# Technical Document Extraction
## Line Chart Analysis
### Axes
- **X-axis**: "Normalized FLOPs per FFW"
- Markers: 0.2, 0.6, 1.0
- **Y-axis**: "Normalized Loss"
- Range: 0.96 to 1.05
### Legend
1. **Baseline**
- Color: Black
- Line Style: Dashed
- Markers: Present
2. **Mixture-of-Experts (MoE)**
- Color: Blue
- Line Style: Solid
- Markers: Present
3. **Mixture-of-Depths-and-Experts (MoDE)**
- Color: Teal
- Line Style: Dashed
- Markers: Present
### Key Data Points
- **Baseline**
- (0.2, 1.035)
- (0.6, 1.01)
- (1.0, 1.00)
- **MoE**
- (0.2, 1.035)
- (0.6, 0.98)
- (1.0, 0.96)
- **MoDE**
- (0.2, 0.995)
- (0.6, 0.97)
- (1.0, 0.96)
### Observations
- **Baseline** shows a steady decline in loss as FLOPs increase.
- **MoE** demonstrates the steepest improvement, reducing loss by ~7% at 1.0 FLOPs.

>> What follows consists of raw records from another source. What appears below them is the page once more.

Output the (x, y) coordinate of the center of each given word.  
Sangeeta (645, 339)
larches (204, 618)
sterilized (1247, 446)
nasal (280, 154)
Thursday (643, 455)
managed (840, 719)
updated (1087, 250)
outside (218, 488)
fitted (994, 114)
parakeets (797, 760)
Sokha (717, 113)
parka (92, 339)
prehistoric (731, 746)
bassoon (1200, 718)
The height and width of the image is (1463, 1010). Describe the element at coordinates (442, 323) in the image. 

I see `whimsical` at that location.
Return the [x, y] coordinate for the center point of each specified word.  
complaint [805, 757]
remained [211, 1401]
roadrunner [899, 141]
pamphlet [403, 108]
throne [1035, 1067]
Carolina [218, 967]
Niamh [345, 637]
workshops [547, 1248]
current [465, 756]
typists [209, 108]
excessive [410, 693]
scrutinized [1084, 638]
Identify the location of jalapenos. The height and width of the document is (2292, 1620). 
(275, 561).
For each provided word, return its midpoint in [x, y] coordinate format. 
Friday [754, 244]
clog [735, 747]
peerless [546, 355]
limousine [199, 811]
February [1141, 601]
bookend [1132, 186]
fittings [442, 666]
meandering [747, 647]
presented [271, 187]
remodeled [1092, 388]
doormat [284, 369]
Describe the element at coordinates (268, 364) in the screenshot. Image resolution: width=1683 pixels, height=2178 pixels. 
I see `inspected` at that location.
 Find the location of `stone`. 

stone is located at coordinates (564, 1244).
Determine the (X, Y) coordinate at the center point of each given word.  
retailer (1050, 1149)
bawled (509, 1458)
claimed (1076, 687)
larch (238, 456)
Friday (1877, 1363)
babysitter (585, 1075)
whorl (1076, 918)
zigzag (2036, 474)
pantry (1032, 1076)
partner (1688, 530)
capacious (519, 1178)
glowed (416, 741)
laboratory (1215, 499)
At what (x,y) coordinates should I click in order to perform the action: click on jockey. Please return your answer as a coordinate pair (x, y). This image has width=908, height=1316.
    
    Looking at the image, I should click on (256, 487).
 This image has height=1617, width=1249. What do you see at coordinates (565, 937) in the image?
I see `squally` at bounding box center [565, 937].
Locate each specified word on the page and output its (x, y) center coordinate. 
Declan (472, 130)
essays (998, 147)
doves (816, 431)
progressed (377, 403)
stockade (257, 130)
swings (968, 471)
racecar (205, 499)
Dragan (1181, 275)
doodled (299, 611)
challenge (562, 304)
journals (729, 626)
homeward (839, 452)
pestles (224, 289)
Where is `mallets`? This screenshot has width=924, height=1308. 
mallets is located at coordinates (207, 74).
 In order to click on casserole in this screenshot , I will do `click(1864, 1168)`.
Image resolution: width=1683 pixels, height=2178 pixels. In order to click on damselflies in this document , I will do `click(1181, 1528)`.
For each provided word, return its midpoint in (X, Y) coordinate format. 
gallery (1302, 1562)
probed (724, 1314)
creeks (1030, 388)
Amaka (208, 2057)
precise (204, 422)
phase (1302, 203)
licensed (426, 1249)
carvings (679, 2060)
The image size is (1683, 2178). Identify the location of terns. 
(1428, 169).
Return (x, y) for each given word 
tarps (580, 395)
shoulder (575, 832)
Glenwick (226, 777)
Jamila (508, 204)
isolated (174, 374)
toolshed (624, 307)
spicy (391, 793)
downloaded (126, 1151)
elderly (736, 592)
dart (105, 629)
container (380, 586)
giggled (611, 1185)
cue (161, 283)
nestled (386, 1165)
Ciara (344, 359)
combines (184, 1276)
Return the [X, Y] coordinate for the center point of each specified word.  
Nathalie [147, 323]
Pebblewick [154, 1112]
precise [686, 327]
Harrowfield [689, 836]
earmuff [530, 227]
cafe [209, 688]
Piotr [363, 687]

- **MoDE** achieves comparable performance to MoE but with slightly higher loss at lower FLOPs.
- Shaded gray area represents the performance gap between Baseline and MoE.
---
## Diagrams Analysis
### 1. Staged MoDE
#### Components
- **Layers**: E1, E2 (highlighted), E3, E4
- **Blocks**:
- **Normalize** (red)
- **Route** (green)
- **Self-attention** (yellow)
- **Flow**:
- Input → Normalize → Route → Self-attention → Output (`X_{i+1}`)
- Loop weight: `w = 0.65`
### 2. Integrated MoDE
#### Components
- **Layers**: E1, E2, E3, E4 (highlighted)
- **Blocks**:
- **Normalize** (red)
- **Route** (green)
- **Self-attention** (yellow)
- **Flow**:
- Input → Normalize → Route → Self-attention → Output (`X_{i+1}`)
- No explicit loop weight shown
### Key Differences
- **Staged MoDE**: Explicit loop with `w = 0.65`; E2 highlighted.
- **Integrated MoDE**: No loop weight; E4 highlighted.
---
## Cross-Reference Validation
- **Legend Colors**:
- Black (Baseline) matches dashed black line.
- Blue (MoE) matches solid blue line.
- Teal (MoDE) matches dashed teal line.
- **Data Consistency**: All plotted points align with legend labels.